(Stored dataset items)
○ ○ ○ ○

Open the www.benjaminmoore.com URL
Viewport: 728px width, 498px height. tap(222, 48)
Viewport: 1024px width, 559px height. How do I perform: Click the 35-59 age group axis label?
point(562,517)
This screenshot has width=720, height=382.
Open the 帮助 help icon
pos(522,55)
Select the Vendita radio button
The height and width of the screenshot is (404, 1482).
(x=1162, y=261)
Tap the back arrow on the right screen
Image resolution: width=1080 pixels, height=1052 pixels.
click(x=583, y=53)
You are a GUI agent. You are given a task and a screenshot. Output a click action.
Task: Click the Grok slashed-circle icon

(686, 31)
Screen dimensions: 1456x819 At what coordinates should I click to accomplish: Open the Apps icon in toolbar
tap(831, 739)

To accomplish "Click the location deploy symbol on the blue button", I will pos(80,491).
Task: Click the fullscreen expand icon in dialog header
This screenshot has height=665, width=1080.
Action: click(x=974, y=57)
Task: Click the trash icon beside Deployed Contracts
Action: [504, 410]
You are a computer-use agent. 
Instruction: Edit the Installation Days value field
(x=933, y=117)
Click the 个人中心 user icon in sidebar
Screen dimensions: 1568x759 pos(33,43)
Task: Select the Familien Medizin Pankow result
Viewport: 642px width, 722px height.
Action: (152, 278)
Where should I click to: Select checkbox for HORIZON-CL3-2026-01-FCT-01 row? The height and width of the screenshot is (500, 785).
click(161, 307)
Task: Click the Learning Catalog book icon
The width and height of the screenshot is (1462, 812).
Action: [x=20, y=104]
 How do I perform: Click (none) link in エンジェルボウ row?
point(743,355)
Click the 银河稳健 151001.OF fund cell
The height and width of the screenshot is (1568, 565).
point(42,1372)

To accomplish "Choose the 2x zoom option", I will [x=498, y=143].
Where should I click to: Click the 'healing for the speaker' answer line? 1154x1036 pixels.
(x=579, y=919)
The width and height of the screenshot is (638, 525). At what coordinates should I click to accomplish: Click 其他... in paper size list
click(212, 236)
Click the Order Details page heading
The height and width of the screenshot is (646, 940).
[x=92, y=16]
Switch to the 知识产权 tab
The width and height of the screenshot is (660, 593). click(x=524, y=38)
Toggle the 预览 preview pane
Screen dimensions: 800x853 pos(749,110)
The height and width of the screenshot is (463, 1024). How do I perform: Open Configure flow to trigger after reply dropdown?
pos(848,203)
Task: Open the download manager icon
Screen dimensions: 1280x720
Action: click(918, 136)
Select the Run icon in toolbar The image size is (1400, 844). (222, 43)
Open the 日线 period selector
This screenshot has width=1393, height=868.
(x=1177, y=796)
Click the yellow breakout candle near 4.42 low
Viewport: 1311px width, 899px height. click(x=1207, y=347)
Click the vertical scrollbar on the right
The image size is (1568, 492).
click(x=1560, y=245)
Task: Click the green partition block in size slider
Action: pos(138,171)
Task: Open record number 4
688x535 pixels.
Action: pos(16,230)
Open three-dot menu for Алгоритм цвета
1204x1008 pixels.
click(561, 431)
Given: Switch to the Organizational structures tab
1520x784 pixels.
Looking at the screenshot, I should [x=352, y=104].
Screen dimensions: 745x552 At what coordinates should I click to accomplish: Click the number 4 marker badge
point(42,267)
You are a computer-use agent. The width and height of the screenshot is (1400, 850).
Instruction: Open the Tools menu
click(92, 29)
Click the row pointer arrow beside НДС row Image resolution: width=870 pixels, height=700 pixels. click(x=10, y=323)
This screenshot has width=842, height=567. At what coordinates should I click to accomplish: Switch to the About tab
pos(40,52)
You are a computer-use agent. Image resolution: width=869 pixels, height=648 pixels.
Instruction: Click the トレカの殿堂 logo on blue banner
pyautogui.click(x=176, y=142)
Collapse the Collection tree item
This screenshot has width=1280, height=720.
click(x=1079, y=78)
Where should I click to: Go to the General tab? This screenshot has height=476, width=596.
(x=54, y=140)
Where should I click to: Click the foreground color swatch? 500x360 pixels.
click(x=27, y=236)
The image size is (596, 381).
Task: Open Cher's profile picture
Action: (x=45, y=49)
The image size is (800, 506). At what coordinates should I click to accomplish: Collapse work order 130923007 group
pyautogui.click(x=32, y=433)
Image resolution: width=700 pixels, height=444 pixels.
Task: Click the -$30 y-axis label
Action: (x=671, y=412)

○ ○ ○ ○

[Work item] Could you please repeat the data exactly as given?

[Solution to this task]
Open the www.benjaminmoore.com URL
Viewport: 728px width, 498px height. tap(222, 48)
Viewport: 1024px width, 559px height. How do I perform: Click the 35-59 age group axis label?
point(562,517)
This screenshot has width=720, height=382.
Open the 帮助 help icon
pos(522,55)
Select the Vendita radio button
The height and width of the screenshot is (404, 1482).
(x=1162, y=261)
Tap the back arrow on the right screen
Image resolution: width=1080 pixels, height=1052 pixels.
click(x=583, y=53)
You are a GUI agent. You are given a task and a screenshot. Output a click action.
Task: Click the Grok slashed-circle icon

(686, 31)
Screen dimensions: 1456x819 At what coordinates should I click to accomplish: Open the Apps icon in toolbar
tap(831, 739)

To accomplish "Click the location deploy symbol on the blue button", I will pos(80,491).
Task: Click the fullscreen expand icon in dialog header
This screenshot has height=665, width=1080.
Action: click(x=974, y=57)
Task: Click the trash icon beside Deployed Contracts
Action: [504, 410]
You are a computer-use agent. 
Instruction: Edit the Installation Days value field
(x=933, y=117)
Click the 个人中心 user icon in sidebar
Screen dimensions: 1568x759 pos(33,43)
Task: Select the Familien Medizin Pankow result
Viewport: 642px width, 722px height.
Action: (152, 278)
Where should I click to: Select checkbox for HORIZON-CL3-2026-01-FCT-01 row? The height and width of the screenshot is (500, 785).
click(161, 307)
Task: Click the Learning Catalog book icon
The width and height of the screenshot is (1462, 812).
Action: [x=20, y=104]
 How do I perform: Click (none) link in エンジェルボウ row?
point(743,355)
Click the 银河稳健 151001.OF fund cell
The height and width of the screenshot is (1568, 565).
point(42,1372)

To accomplish "Choose the 2x zoom option", I will [x=498, y=143].
Where should I click to: Click the 'healing for the speaker' answer line? 1154x1036 pixels.
(x=579, y=919)
The width and height of the screenshot is (638, 525). At what coordinates should I click to accomplish: Click 其他... in paper size list
click(212, 236)
Click the Order Details page heading
The height and width of the screenshot is (646, 940).
[x=92, y=16]
Switch to the 知识产权 tab
The width and height of the screenshot is (660, 593). click(x=524, y=38)
Toggle the 预览 preview pane
Screen dimensions: 800x853 pos(749,110)
The height and width of the screenshot is (463, 1024). How do I perform: Open Configure flow to trigger after reply dropdown?
pos(848,203)
Task: Open the download manager icon
Screen dimensions: 1280x720
Action: click(918, 136)
Select the Run icon in toolbar The image size is (1400, 844). (222, 43)
Open the 日线 period selector
This screenshot has width=1393, height=868.
(x=1177, y=796)
Click the yellow breakout candle near 4.42 low
Viewport: 1311px width, 899px height. click(x=1207, y=347)
Click the vertical scrollbar on the right
The image size is (1568, 492).
click(x=1560, y=245)
Task: Click the green partition block in size slider
Action: pos(138,171)
Task: Open record number 4
688x535 pixels.
Action: pos(16,230)
Open three-dot menu for Алгоритм цвета
1204x1008 pixels.
click(561, 431)
Given: Switch to the Organizational structures tab
1520x784 pixels.
Looking at the screenshot, I should [x=352, y=104].
Screen dimensions: 745x552 At what coordinates should I click to accomplish: Click the number 4 marker badge
point(42,267)
You are a computer-use agent. The width and height of the screenshot is (1400, 850).
Instruction: Open the Tools menu
click(92, 29)
Click the row pointer arrow beside НДС row Image resolution: width=870 pixels, height=700 pixels. click(x=10, y=323)
This screenshot has width=842, height=567. At what coordinates should I click to accomplish: Switch to the About tab
pos(40,52)
You are a computer-use agent. Image resolution: width=869 pixels, height=648 pixels.
Instruction: Click the トレカの殿堂 logo on blue banner
pyautogui.click(x=176, y=142)
Collapse the Collection tree item
This screenshot has width=1280, height=720.
click(x=1079, y=78)
Where should I click to: Go to the General tab? This screenshot has height=476, width=596.
(x=54, y=140)
Where should I click to: Click the foreground color swatch? 500x360 pixels.
click(x=27, y=236)
The image size is (596, 381).
Task: Open Cher's profile picture
Action: (x=45, y=49)
The image size is (800, 506). At what coordinates should I click to accomplish: Collapse work order 130923007 group
pyautogui.click(x=32, y=433)
Image resolution: width=700 pixels, height=444 pixels.
Task: Click the -$30 y-axis label
Action: (x=671, y=412)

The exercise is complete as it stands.